The problem is, he struggles with starting and stopping. So, on most of his routes he’ll round into his cuts and use a speed cut technique to get to his landmark. It keeps him running full speed and doesn’t make him break down and then speed back up. Especially against smaller or less athletic defenders, his speed cut is really effective and he can eat guys alive.

Since he struggles to start and stop, a lot of defenses started to jam and re-route him at any opportunity whether he was inline or split out and he was pretty awful at defeating it. He had really poor hand usage when defenders would attempt to jam and re-route him. Often, he ran right into the contact and when he gets slowed down, it’s hard for him to start back up.

It really is tough to watch sometimes. For being such a big guy and for managing to win so many contested catches, he really is not physical in his route running. When he can get clean releases, he’s fine, but when teams bump and run with him he starts to really struggle.

He really gets slowed down and without being able to threaten with his straight-line speed or speed cuts, he doesn’t get much separation.

Because he isn’t overly physical, he can also have some issues matching up with corners. They’re fast enough to keep up with him and if he isn’t going to overpower them, then he loses his advantage outside of being able to win a jump ball with his large frame.

That being said, he is one of the best contested catch tight ends in the league. If you give him a 50/50 ball when he is covered or fighting for position, more often than not, he’s going to catch it. And that’s the power of having a guy with his speed and frame on the field. Sometimes even when he’s not open, he’s open.

While winning contested catches is great, the lack of physicality really becomes an issue with blocking. His straight-line speed would be amazing on deep shots for play-action. The problem is… he can’t block. So, he can’t sell that he’s in to block and keep the defense honest. As mentioned before, the Dolphins passed 80% of the time when he was in the game. And when they did ask him to block, it didn’t go well. He plays with poor pad level, doesn’t drive his feet, and gets blown off the ball – especially when he’s playing in-line with his hand on the ground.

Even with corners he can have trouble because he’ll take poor angles to the block or be unable to sustain long enough.
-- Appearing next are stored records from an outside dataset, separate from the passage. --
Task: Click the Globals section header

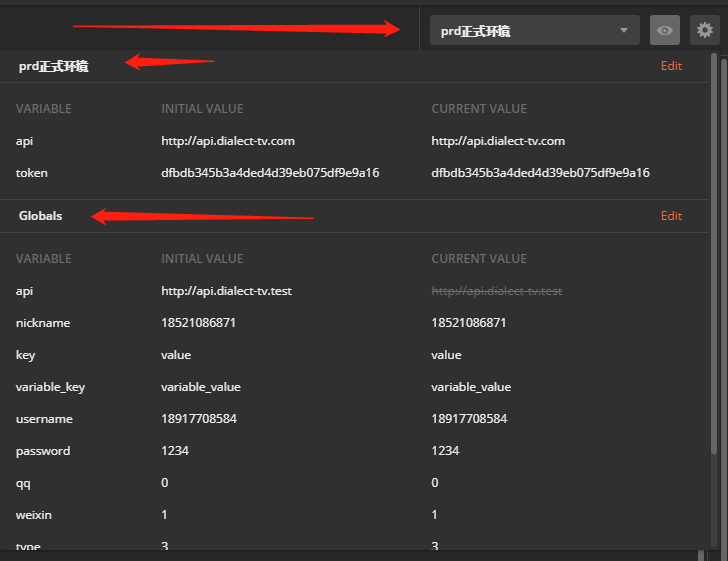Action: pyautogui.click(x=40, y=216)
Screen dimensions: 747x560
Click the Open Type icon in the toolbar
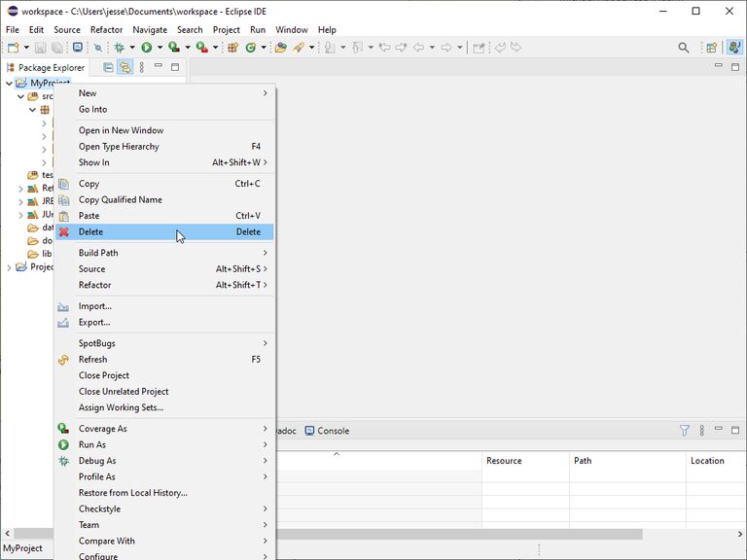(x=280, y=48)
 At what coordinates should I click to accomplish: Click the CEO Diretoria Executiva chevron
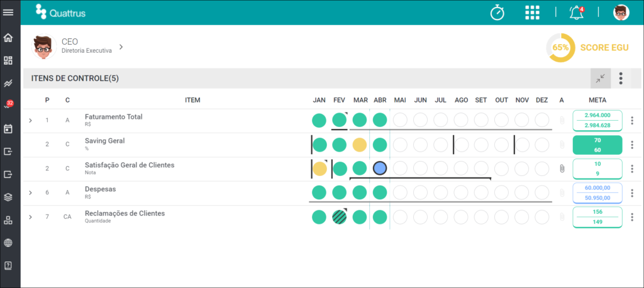click(121, 47)
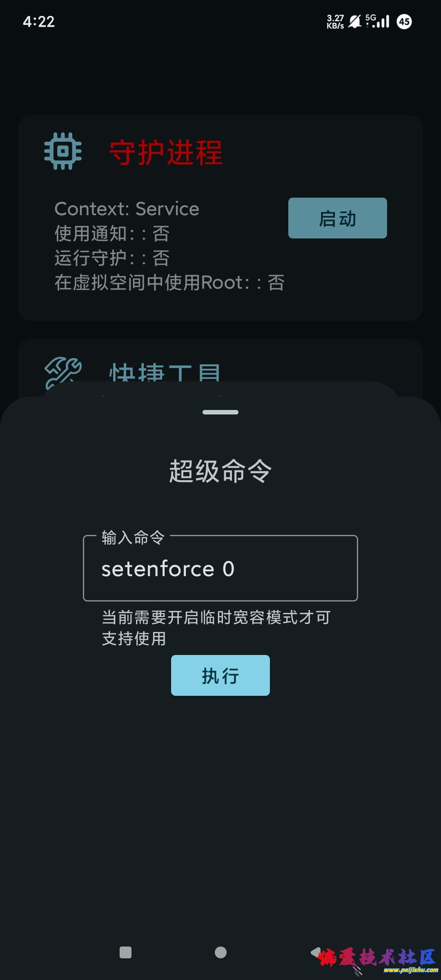Click the daemon process chip icon
Image resolution: width=441 pixels, height=980 pixels.
(x=63, y=151)

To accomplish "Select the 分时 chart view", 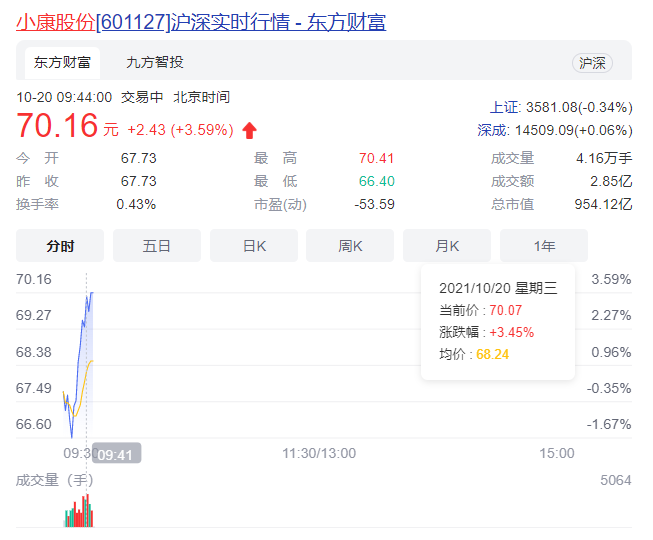I will (x=60, y=245).
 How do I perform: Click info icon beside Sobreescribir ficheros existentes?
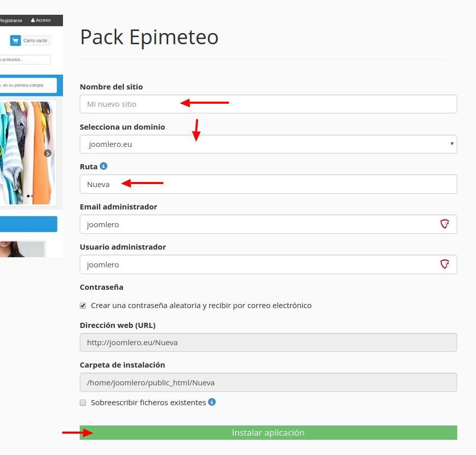click(212, 402)

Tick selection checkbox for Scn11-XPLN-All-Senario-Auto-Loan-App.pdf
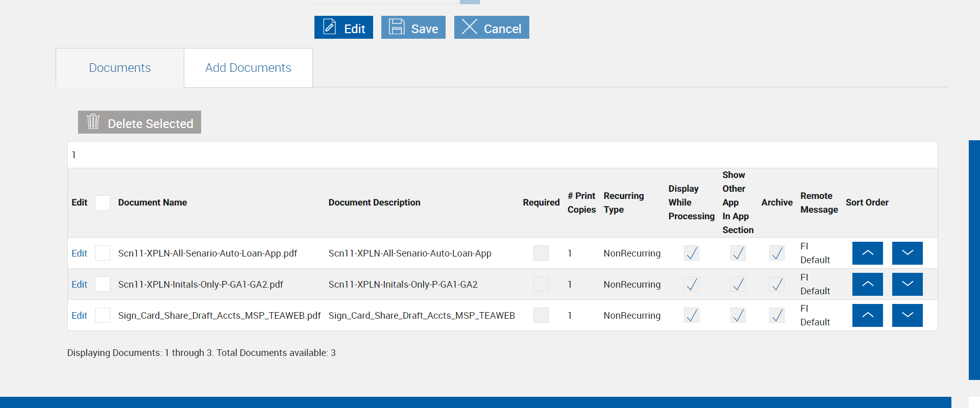tap(103, 253)
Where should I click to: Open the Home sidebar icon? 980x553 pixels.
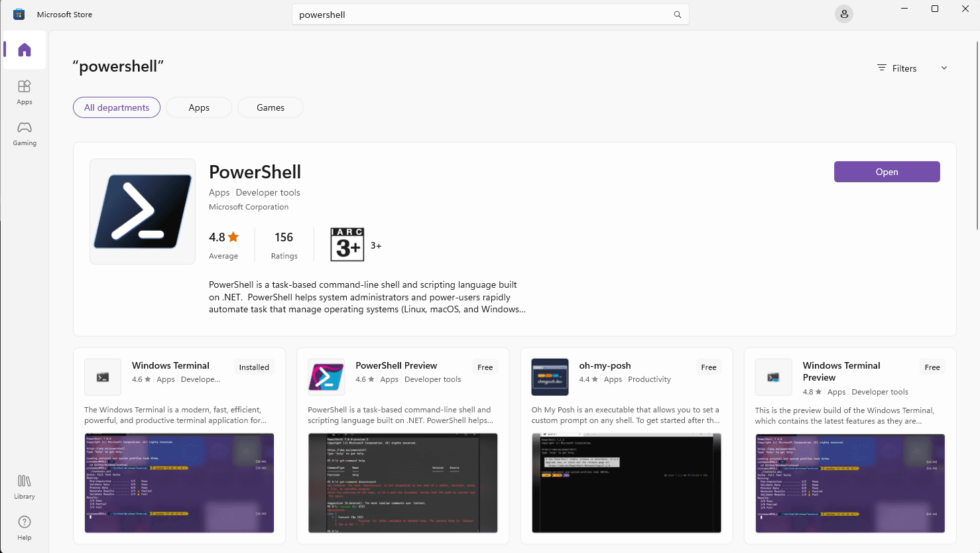25,50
He can have a tendency to lunge at defenders and as mentioned before, that lack of foot movement and quickness gets him in trouble when he’s trying to block just as it can in starting and stopping on his routes.
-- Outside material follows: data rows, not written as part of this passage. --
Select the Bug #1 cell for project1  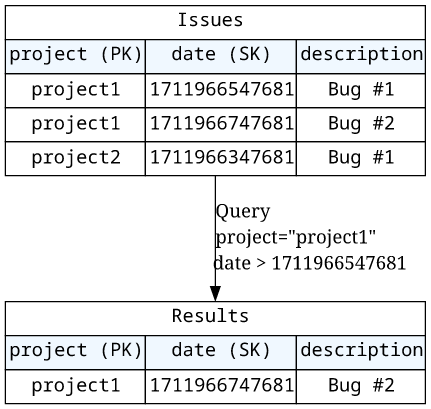[x=361, y=91]
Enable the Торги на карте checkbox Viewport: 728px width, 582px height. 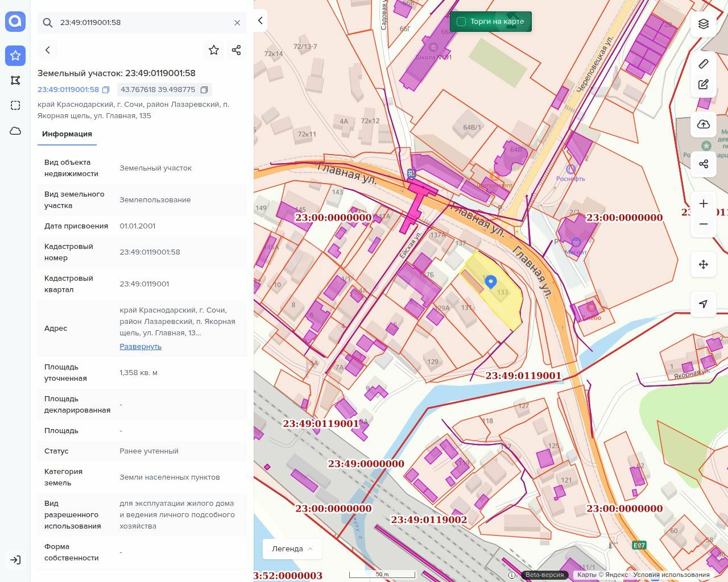point(461,22)
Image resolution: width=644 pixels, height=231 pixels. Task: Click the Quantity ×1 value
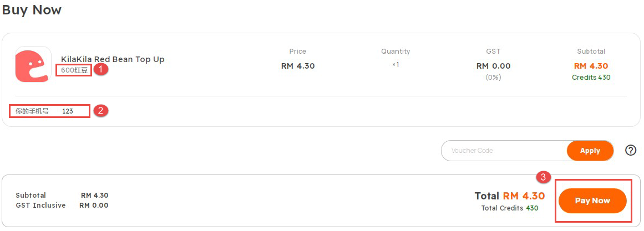(x=395, y=65)
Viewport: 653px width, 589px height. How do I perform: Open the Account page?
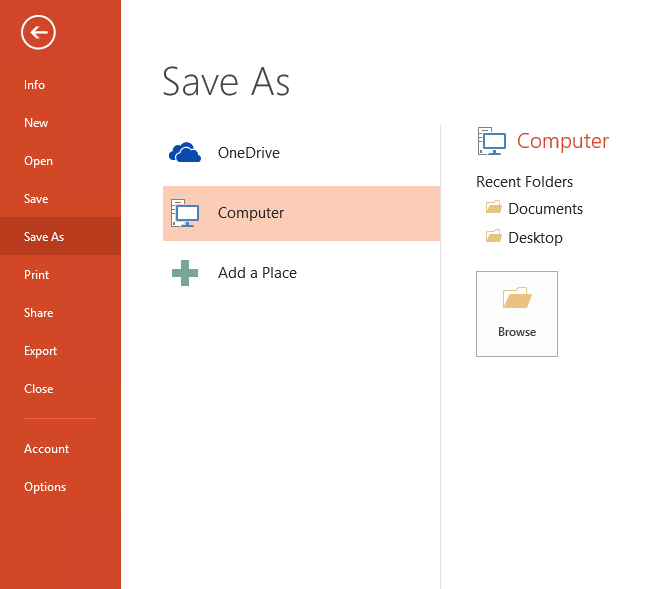(47, 449)
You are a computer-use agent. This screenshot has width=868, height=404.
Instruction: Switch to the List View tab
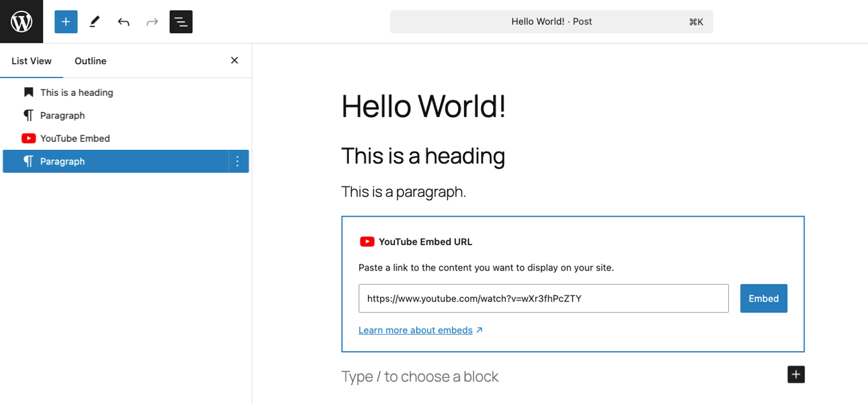point(31,60)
A sort of perfect encapsulation of him as an athlete is here where he runs right by the defensive back and wins on the route with a quick outside stem. It’s a walk-in touchdown if he gets the ball. As a result, though, he’s downfield for what would be a scoring block… and completely misplays it and allows the one defender that could make the tackle to make the tackle without Mike Gesicki even touching him.
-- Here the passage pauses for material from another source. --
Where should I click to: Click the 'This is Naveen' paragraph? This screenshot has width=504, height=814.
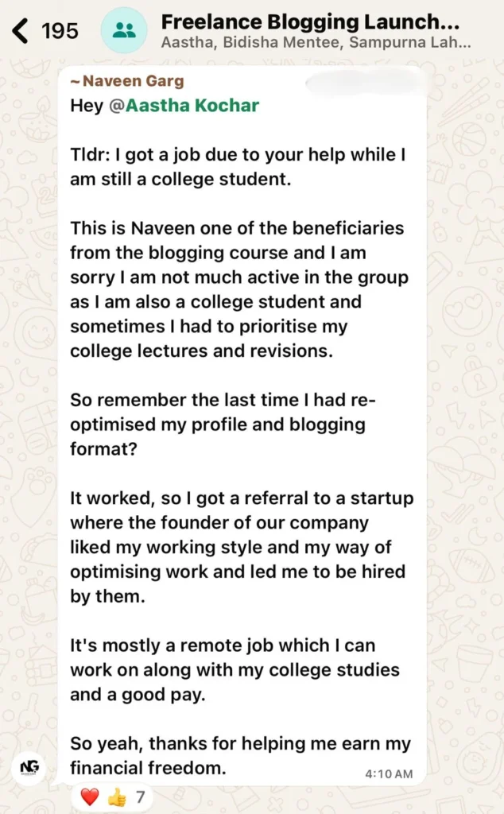(238, 289)
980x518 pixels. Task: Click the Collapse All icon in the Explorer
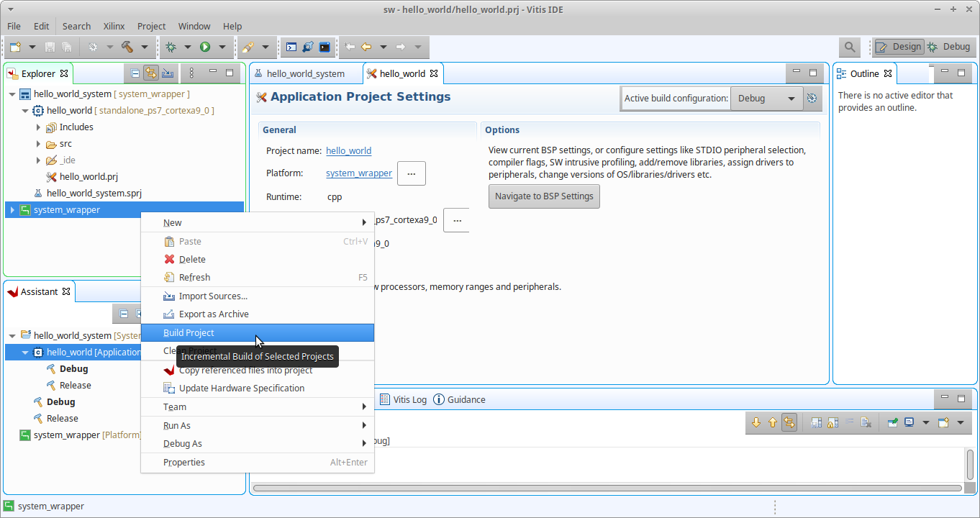click(x=135, y=73)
There are bits and pieces of his game that you look at and you think “this guy might be really good” he started to show more nuanced route running and releases like pulling his shoulder to avoid those jams that can give him trouble.

The Eagles and Jets respected him enough to line up Jamal Adams and Malcolm Jenkins on him through the bulk of their games and Mike Gesicki was able to win some routes on them – especially when they gave him cushion to protect against his speed.

Mike Gesicki has all the tools to be a great receiving tight end in the league. Even if the blocking never truly gets there, he has eerily similar combine stats and measurables as Jimmy Graham and he did just fine for years and was a huge weapon in New Orleans and early on in Seattle. What’s exciting is his growth as a route runner and seeing him start to put together indications of physicality. The contested catches are the start. Using his body to create leverage and being more physical in his routes is the next step. Balance and consistency are what he needs and if Tua is down to give him more jump balls, the Dolphins may have a secret weapon behind DeVante Parker who can gash you over the middle, be too physical for corners, faster than linebackers, and bring some fireworks down to Miami.